Exercise instructions:
Below are records that hold pictures; write out only the lines from their start through the line with "Viewport: 1280px width, 684px height.", exactly, and drop the pictures.

(Saved entries)

•••

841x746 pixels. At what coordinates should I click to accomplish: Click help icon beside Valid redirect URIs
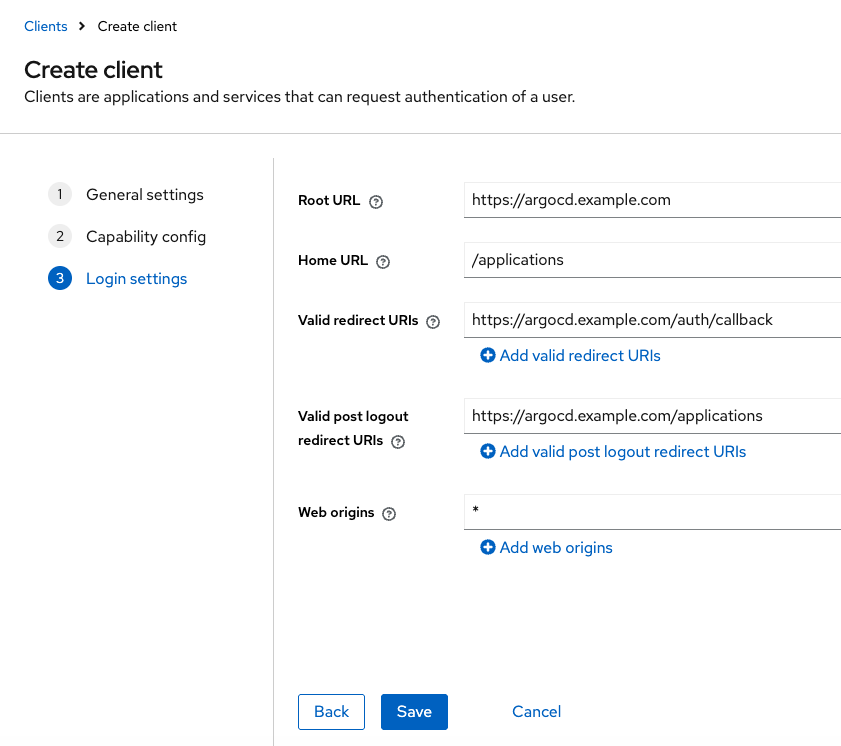coord(433,322)
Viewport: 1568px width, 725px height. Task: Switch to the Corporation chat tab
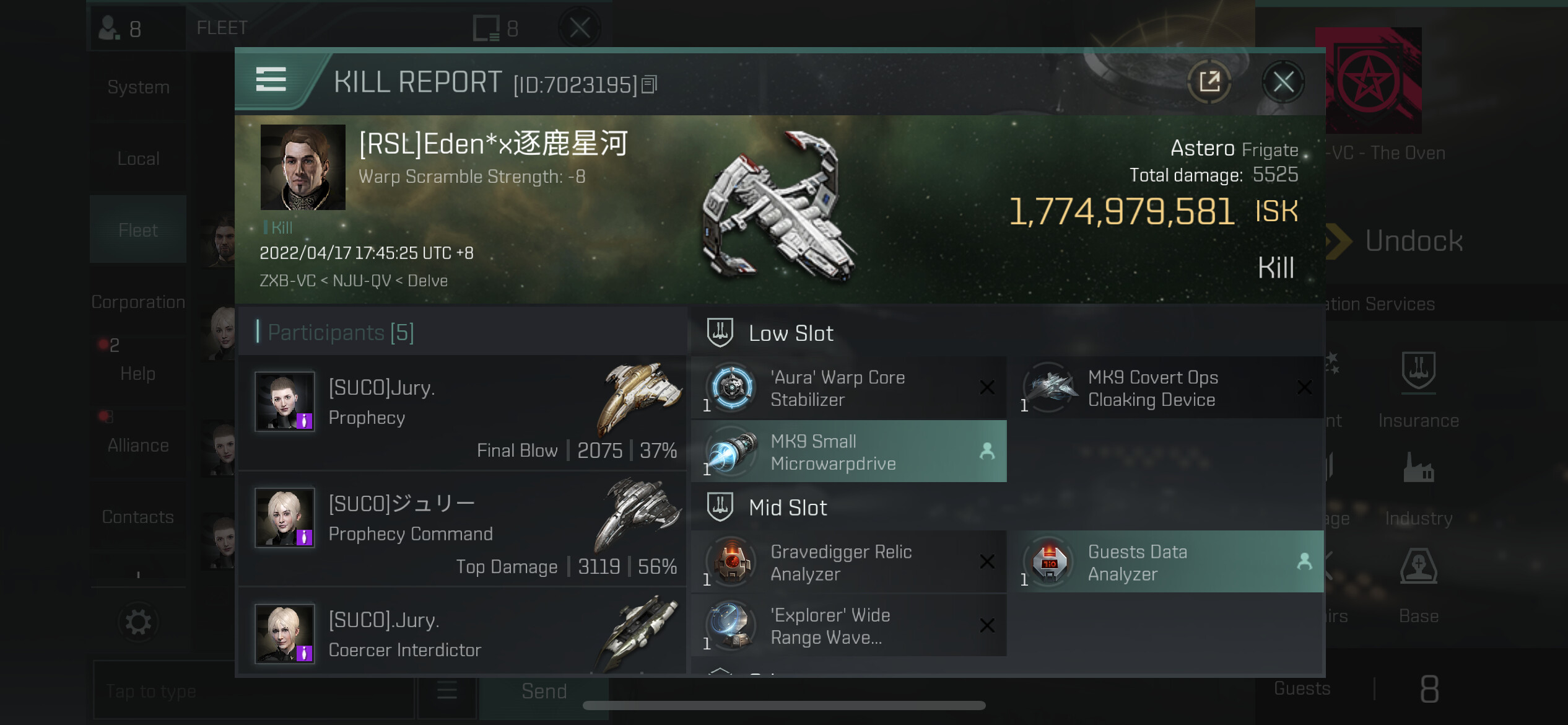coord(138,302)
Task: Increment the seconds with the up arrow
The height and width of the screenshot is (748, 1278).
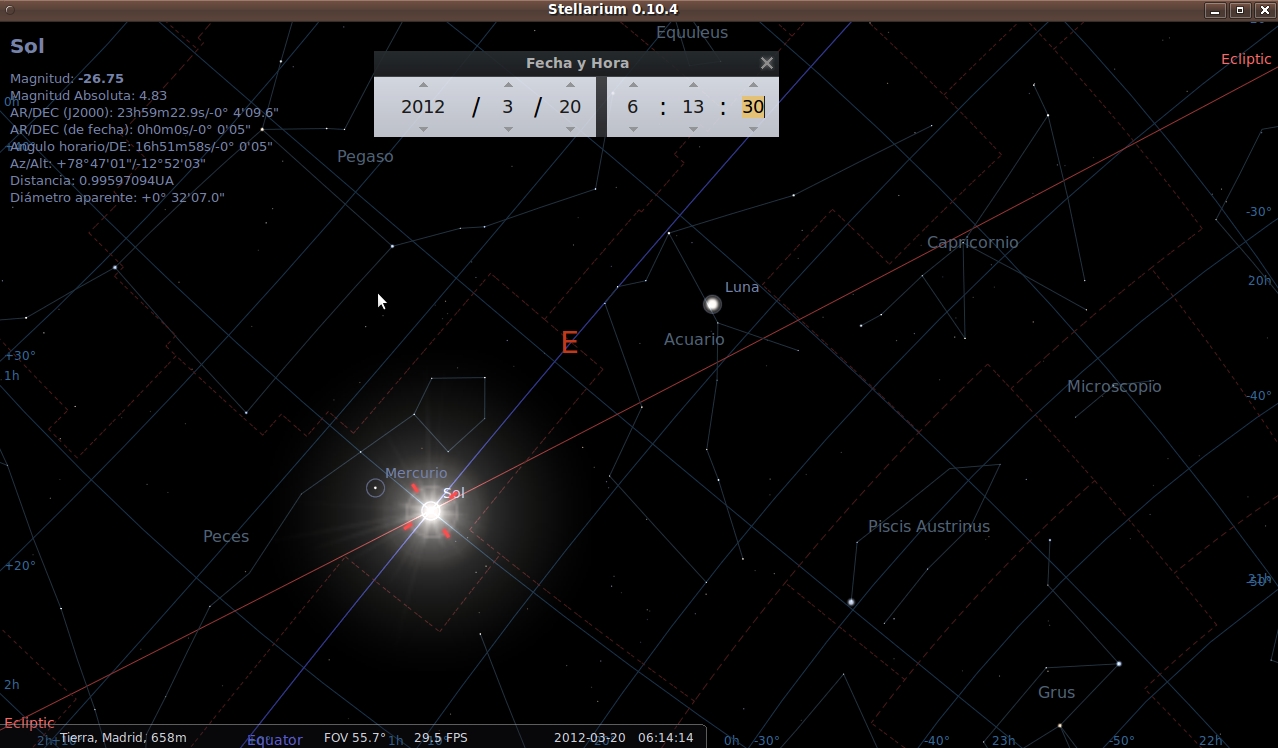Action: [753, 85]
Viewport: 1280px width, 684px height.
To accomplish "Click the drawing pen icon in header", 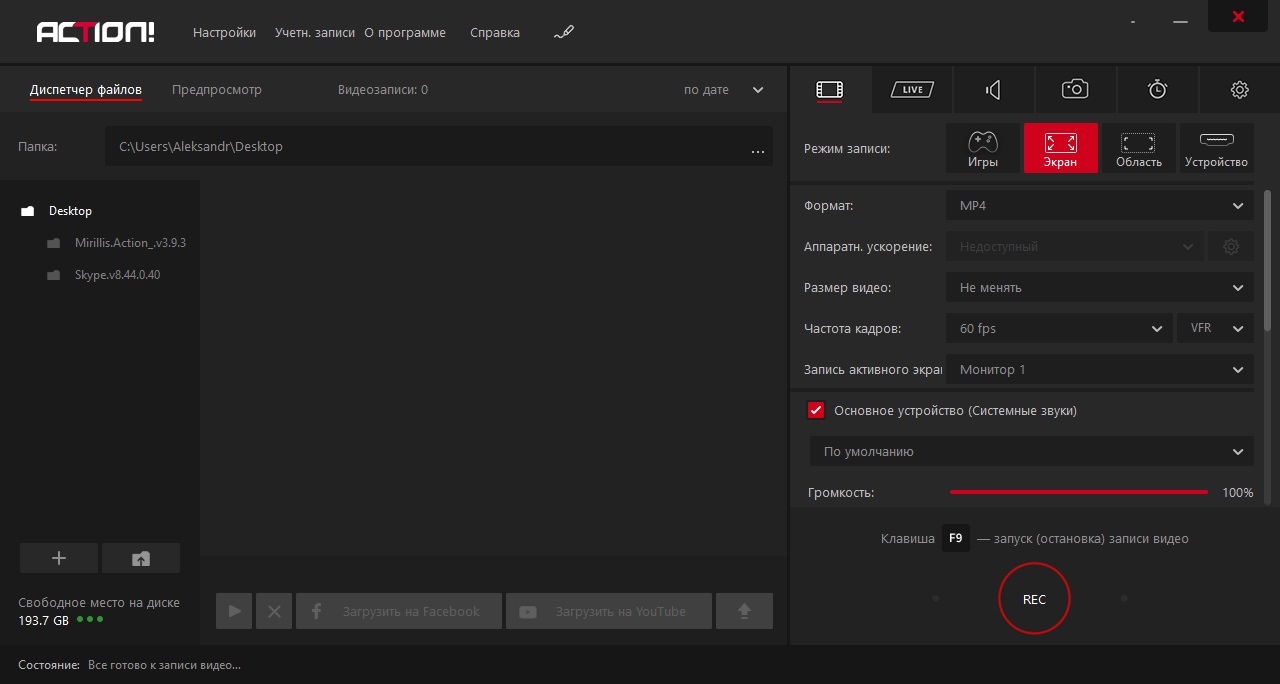I will 564,33.
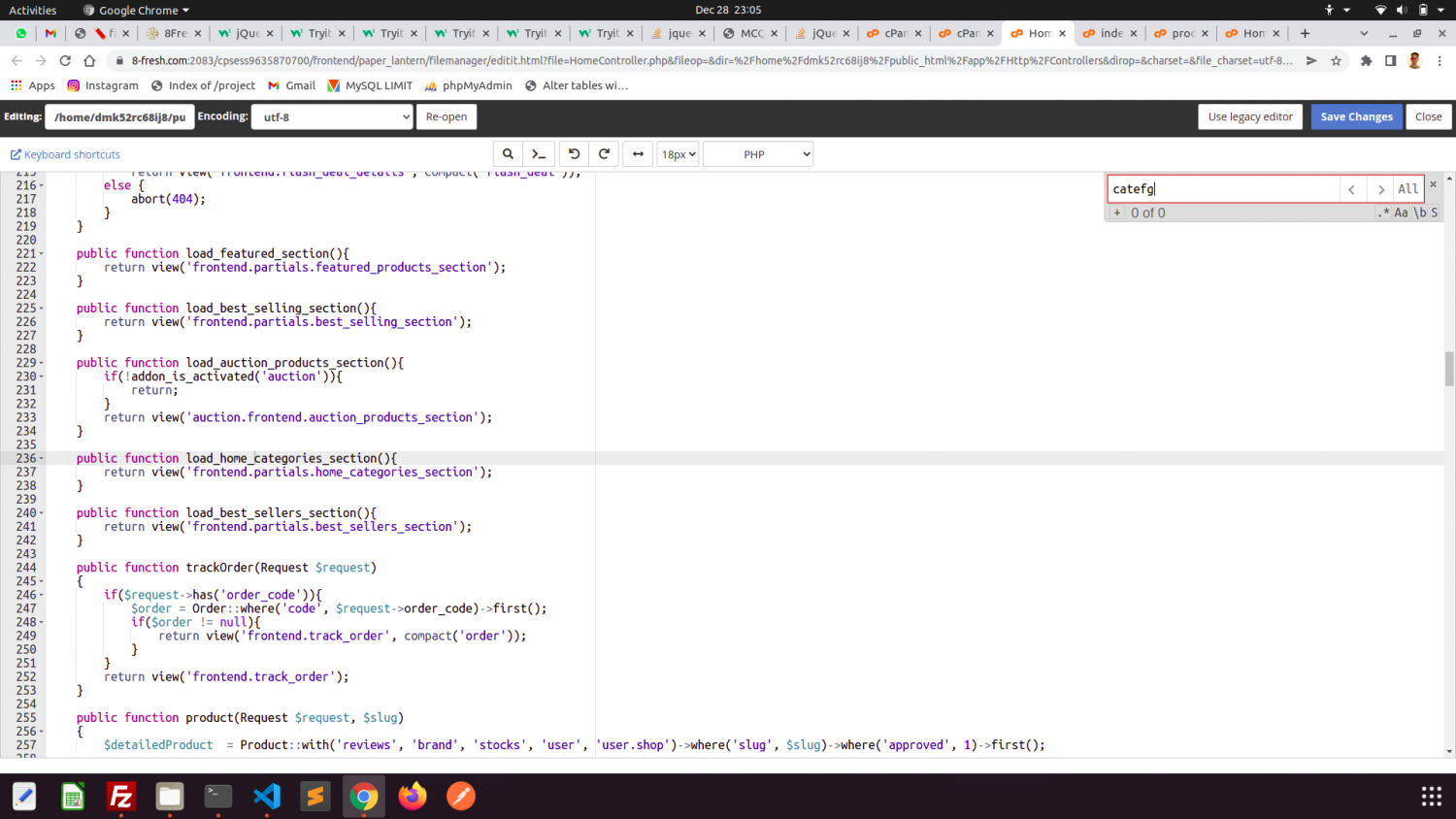Toggle the wrap text arrows icon
The width and height of the screenshot is (1456, 819).
pos(638,154)

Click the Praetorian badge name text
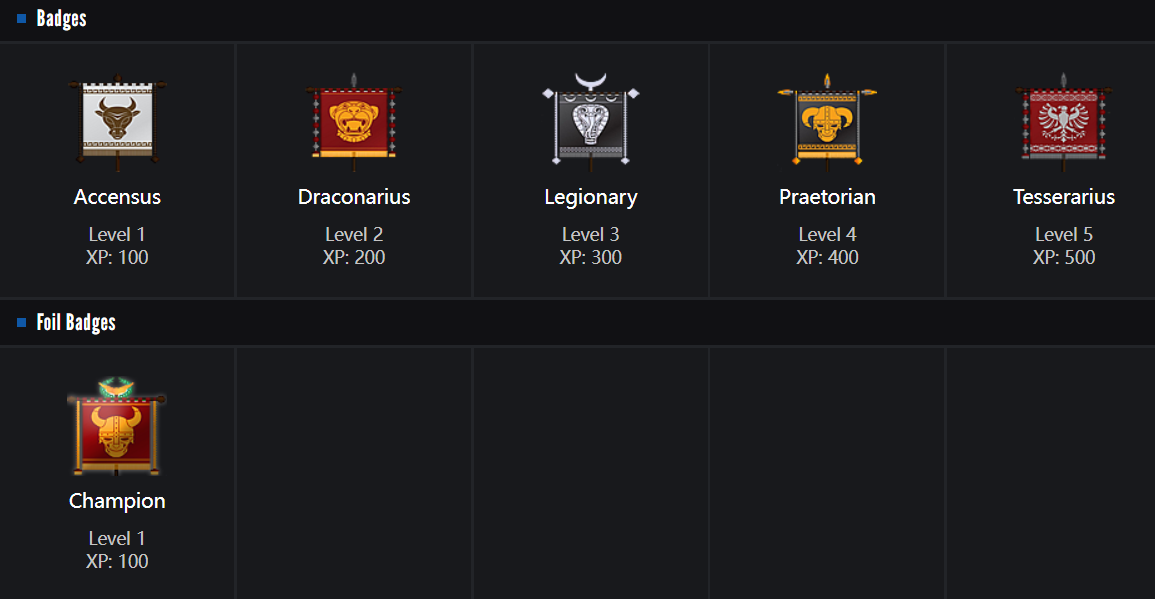coord(827,197)
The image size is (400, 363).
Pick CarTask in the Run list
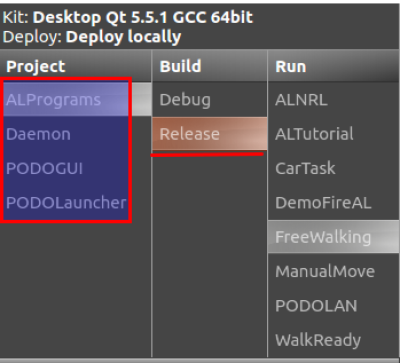(x=333, y=168)
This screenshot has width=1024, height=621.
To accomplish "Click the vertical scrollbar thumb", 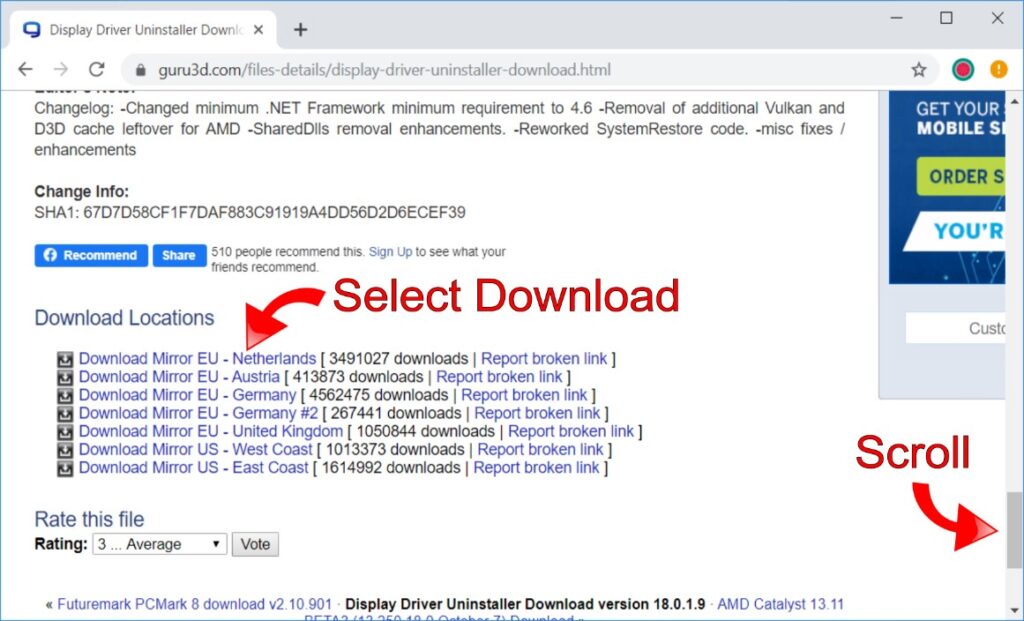I will tap(1014, 530).
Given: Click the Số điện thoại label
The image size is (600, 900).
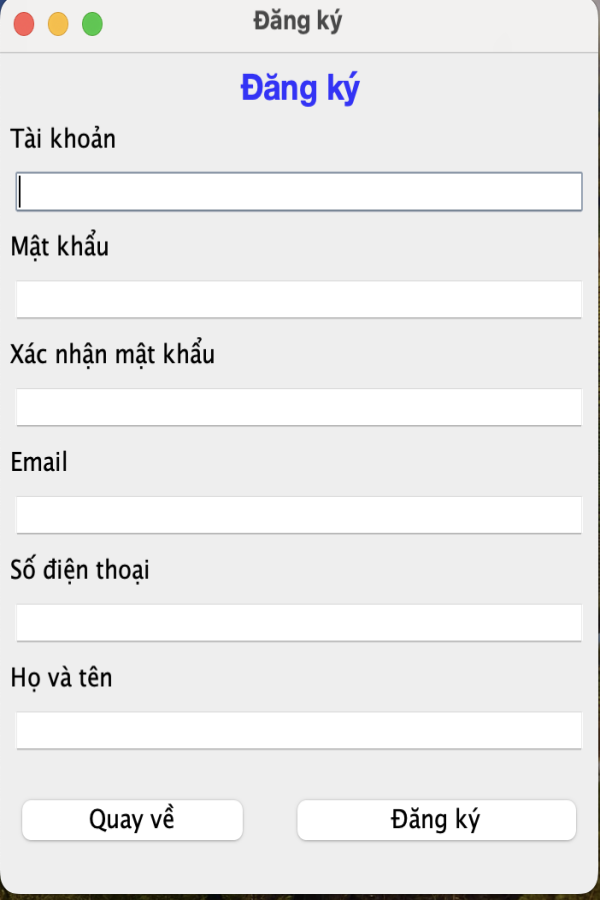Looking at the screenshot, I should click(x=80, y=570).
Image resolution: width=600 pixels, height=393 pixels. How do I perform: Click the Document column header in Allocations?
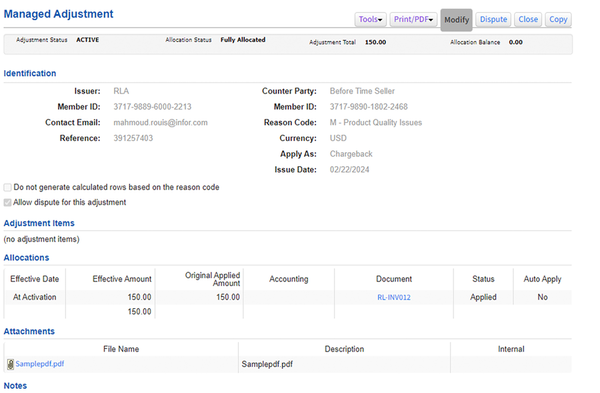[x=394, y=279]
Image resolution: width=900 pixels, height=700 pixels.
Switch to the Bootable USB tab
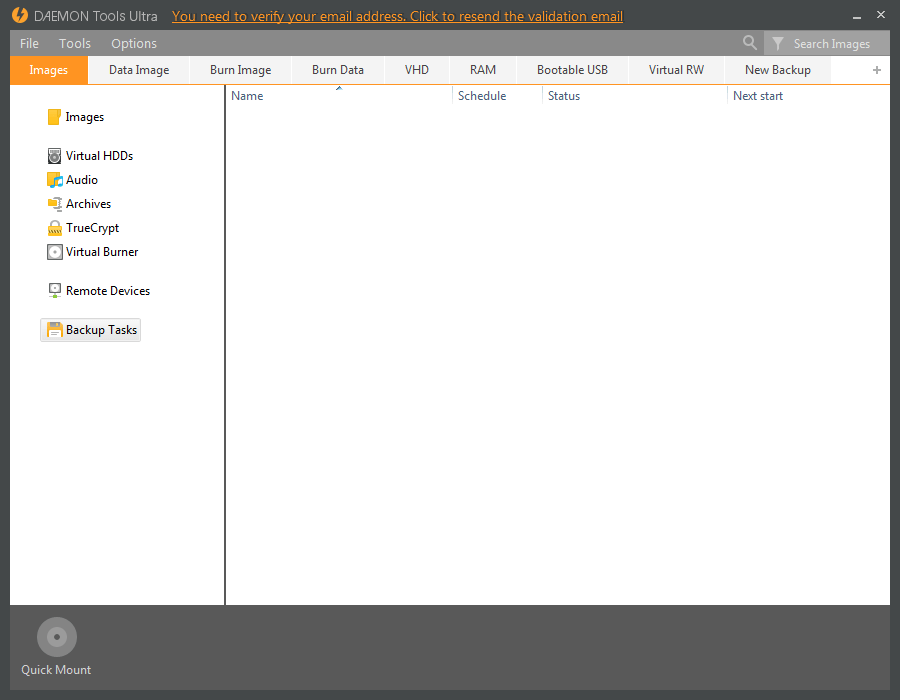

•••

Your response:
841x746 pixels. At what coordinates should I click to accomplish: Click help icon beside Valid redirect URIs
coord(433,322)
Viewport: 1568px width, 725px height. Task: Switch to the Corporation chat tab
coord(138,302)
Task: Increment the seconds with the up arrow
The height and width of the screenshot is (748, 1278).
Action: [753, 85]
Viewport: 1280px width, 684px height.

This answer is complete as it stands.